The first African woman to receive the Nobel Peace Prize will speak at Connecticut College’s 88th Commencement ceremony on May 21, 2006.

Wangari Maathai, a Kenyan veterinary science professor and environmentalist, is internationally recognized for her persistent struggle for democracy, human rights and environmental conservation. She is the founder of the grassroots Green Belt Movement, created in 1977 to curtail the effects of deforestation and desertification in Kenya. Today, more than 30 million trees have been planted across Kenya, and similar initiatives have been successfully launched in Tanzania, Uganda, Malawi, Lesotho, Ethiopia and Zimbabwe. The movement has gone on to campaign for education, nutrition and other issues important to women.

Maathai won the Nobel Peace Prize in 2004, and was praised by the committee for taking “a holistic approach to sustainable development that embraces democracy, human rights and women’s rights in particular.” In addition to being the first African woman to win the prize, she is also the first woman in East and Central Africa to earn a doctoral degree, and the first woman in Kenya to hold an associate professorship and chair an academic department.

The Fuller-Maathai Professorship in Gender and Women’s Studies (GWS) at Connecticut College was established in 1997 by alumna Cynthia Davis ’66. A committee of faculty, students and alumni voted to name the new professorship in honor of both Maathai and Margaret Fuller, a prominent 19th-century social and political thinker.

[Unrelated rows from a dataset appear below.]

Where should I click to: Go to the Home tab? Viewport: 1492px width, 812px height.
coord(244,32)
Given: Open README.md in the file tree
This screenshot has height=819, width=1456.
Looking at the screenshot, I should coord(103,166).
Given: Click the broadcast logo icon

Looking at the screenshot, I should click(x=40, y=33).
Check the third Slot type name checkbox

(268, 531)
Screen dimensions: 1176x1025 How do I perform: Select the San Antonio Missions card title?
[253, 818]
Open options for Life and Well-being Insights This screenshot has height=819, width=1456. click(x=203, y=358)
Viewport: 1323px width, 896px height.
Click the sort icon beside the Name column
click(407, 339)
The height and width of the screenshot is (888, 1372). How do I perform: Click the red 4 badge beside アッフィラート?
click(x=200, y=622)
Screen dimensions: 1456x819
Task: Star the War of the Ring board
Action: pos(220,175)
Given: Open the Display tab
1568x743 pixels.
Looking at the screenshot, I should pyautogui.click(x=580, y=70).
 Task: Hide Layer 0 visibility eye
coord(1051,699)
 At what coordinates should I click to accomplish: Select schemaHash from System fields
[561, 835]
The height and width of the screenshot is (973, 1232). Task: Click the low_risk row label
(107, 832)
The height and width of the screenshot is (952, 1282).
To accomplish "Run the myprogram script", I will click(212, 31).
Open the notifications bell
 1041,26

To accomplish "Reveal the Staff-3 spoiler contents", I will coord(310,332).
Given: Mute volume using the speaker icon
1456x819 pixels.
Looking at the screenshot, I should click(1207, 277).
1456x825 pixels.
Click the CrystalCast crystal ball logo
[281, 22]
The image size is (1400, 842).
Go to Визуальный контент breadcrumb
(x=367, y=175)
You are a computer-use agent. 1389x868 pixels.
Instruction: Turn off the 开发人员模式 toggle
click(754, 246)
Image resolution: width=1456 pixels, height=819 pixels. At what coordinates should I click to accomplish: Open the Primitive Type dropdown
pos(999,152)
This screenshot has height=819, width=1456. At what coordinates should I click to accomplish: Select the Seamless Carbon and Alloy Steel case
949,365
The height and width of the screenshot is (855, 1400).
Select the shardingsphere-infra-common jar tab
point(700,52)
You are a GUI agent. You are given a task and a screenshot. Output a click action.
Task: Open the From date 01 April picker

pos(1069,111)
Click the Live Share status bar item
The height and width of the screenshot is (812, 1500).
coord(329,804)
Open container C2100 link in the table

The professorship currently is held by Mab Segrest, who joined the CC faculty in 2002. “Maathai’s life and work have shown us that injustices and imbalances in human systems help create conditions for environmental disasters,” she said. “It is a lesson that we in the United States are learning more thoroughly in the wake of Hurricanes Katrina and Rita, even as Central America suffers from floods, earthquakes and mudslides and South Asia from a mammoth quake.”

Segrest said she’s happy for the Class of 2006 — that graduates will have the words and thoughts of a Nobel laureate at this key juncture in their lives.

In 2002, GWS and the Goodwin-Niering Center for Conservation Biology and Environmental Studies sponsored Maathai to lecture at CC about the Green Belt Movement and women’s rights.

Later that year Maathai was elected to Kenya’s parliament with 98 percent of the vote, and was subsequently appointed as assistant minister for environment, natural resources and wildlife in Kenya’s parliament.

Maathai, known as “The Tree Woman” in Kenya, lives in Nairobi.